DATASET RECORDS —
□ □ □

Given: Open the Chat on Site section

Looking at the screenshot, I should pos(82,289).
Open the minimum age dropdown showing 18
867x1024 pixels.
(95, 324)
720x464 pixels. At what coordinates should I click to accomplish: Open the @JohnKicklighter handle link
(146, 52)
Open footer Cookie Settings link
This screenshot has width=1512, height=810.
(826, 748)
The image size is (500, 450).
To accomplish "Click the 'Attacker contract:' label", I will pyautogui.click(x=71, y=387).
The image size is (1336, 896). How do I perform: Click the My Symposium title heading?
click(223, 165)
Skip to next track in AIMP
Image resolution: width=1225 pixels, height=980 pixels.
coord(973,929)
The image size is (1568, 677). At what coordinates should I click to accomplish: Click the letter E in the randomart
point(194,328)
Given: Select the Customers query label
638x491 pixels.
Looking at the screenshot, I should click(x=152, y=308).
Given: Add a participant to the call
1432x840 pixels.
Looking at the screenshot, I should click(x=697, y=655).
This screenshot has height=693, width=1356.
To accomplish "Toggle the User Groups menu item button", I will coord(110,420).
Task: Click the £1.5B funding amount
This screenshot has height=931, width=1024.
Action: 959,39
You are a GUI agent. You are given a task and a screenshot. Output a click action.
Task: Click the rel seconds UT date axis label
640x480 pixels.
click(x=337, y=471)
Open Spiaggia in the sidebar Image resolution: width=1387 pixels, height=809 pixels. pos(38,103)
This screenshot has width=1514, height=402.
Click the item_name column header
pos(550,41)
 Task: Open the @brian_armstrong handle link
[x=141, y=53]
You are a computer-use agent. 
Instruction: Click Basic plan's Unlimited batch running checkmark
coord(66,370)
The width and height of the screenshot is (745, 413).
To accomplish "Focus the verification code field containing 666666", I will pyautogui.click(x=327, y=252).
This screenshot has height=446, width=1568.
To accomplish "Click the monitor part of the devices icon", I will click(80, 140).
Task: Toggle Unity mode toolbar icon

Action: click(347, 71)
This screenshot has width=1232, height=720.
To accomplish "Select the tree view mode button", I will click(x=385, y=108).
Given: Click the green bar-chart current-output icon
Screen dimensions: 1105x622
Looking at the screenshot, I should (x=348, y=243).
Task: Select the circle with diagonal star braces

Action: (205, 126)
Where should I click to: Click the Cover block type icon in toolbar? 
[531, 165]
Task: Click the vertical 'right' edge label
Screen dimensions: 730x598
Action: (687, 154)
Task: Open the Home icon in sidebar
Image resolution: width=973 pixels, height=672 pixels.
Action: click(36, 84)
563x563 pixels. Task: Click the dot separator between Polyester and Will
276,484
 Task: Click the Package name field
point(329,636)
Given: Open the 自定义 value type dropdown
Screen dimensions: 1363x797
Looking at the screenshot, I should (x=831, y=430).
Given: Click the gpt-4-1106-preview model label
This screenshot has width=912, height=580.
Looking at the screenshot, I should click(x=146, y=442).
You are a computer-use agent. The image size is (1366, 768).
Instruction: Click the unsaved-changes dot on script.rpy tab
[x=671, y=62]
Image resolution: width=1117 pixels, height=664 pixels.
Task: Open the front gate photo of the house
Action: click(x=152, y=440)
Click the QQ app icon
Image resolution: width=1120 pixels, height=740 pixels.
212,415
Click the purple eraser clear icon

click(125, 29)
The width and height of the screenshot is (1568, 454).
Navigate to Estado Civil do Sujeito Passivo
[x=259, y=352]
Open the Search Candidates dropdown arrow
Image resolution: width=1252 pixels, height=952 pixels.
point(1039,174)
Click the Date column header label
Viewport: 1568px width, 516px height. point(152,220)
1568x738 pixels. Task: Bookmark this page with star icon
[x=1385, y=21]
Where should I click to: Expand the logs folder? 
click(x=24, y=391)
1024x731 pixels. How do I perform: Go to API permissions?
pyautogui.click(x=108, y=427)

□ □ □

TASK —
Could you output every record above exactly as written?

RESPONSE BOX —
Given: Open the Chat on Site section

Looking at the screenshot, I should pos(82,289).
Open the minimum age dropdown showing 18
867x1024 pixels.
(95, 324)
720x464 pixels. At what coordinates should I click to accomplish: Open the @JohnKicklighter handle link
(146, 52)
Open footer Cookie Settings link
This screenshot has width=1512, height=810.
(826, 748)
The image size is (500, 450).
To accomplish "Click the 'Attacker contract:' label", I will pyautogui.click(x=71, y=387).
The image size is (1336, 896). How do I perform: Click the My Symposium title heading?
click(223, 165)
Skip to next track in AIMP
Image resolution: width=1225 pixels, height=980 pixels.
coord(973,929)
The image size is (1568, 677). At what coordinates should I click to accomplish: Click the letter E in the randomart
point(194,328)
Given: Select the Customers query label
638x491 pixels.
Looking at the screenshot, I should click(x=152, y=308).
Given: Add a participant to the call
1432x840 pixels.
Looking at the screenshot, I should click(x=697, y=655).
This screenshot has height=693, width=1356.
To accomplish "Toggle the User Groups menu item button", I will coord(110,420).
Task: Click the £1.5B funding amount
This screenshot has height=931, width=1024.
Action: 959,39
You are a GUI agent. You are given a task and a screenshot. Output a click action.
Task: Click the rel seconds UT date axis label
640x480 pixels.
click(x=337, y=471)
Open Spiaggia in the sidebar Image resolution: width=1387 pixels, height=809 pixels. pos(38,103)
This screenshot has width=1514, height=402.
Click the item_name column header
pos(550,41)
 Task: Open the @brian_armstrong handle link
[x=141, y=53]
You are a computer-use agent. 
Instruction: Click Basic plan's Unlimited batch running checkmark
coord(66,370)
The width and height of the screenshot is (745, 413).
To accomplish "Focus the verification code field containing 666666", I will pyautogui.click(x=327, y=252).
This screenshot has height=446, width=1568.
To accomplish "Click the monitor part of the devices icon", I will click(80, 140).
Task: Toggle Unity mode toolbar icon

Action: click(347, 71)
This screenshot has width=1232, height=720.
To accomplish "Select the tree view mode button", I will click(x=385, y=108).
Given: Click the green bar-chart current-output icon
Screen dimensions: 1105x622
Looking at the screenshot, I should (x=348, y=243).
Task: Select the circle with diagonal star braces

Action: (205, 126)
Where should I click to: Click the Cover block type icon in toolbar? 
[531, 165]
Task: Click the vertical 'right' edge label
Screen dimensions: 730x598
Action: (687, 154)
Task: Open the Home icon in sidebar
Image resolution: width=973 pixels, height=672 pixels.
Action: click(36, 84)
563x563 pixels. Task: Click the dot separator between Polyester and Will
276,484
 Task: Click the Package name field
point(329,636)
Given: Open the 自定义 value type dropdown
Screen dimensions: 1363x797
Looking at the screenshot, I should (x=831, y=430).
Given: Click the gpt-4-1106-preview model label
This screenshot has width=912, height=580.
Looking at the screenshot, I should click(x=146, y=442).
You are a computer-use agent. The image size is (1366, 768).
Instruction: Click the unsaved-changes dot on script.rpy tab
[x=671, y=62]
Image resolution: width=1117 pixels, height=664 pixels.
Task: Open the front gate photo of the house
Action: click(x=152, y=440)
Click the QQ app icon
Image resolution: width=1120 pixels, height=740 pixels.
212,415
Click the purple eraser clear icon

click(125, 29)
The width and height of the screenshot is (1568, 454).
Navigate to Estado Civil do Sujeito Passivo
[x=259, y=352]
Open the Search Candidates dropdown arrow
Image resolution: width=1252 pixels, height=952 pixels.
point(1039,174)
Click the Date column header label
Viewport: 1568px width, 516px height. point(152,220)
1568x738 pixels. Task: Bookmark this page with star icon
[x=1385, y=21]
Where should I click to: Expand the logs folder? 
click(x=24, y=391)
1024x731 pixels. How do I perform: Go to API permissions?
pyautogui.click(x=108, y=427)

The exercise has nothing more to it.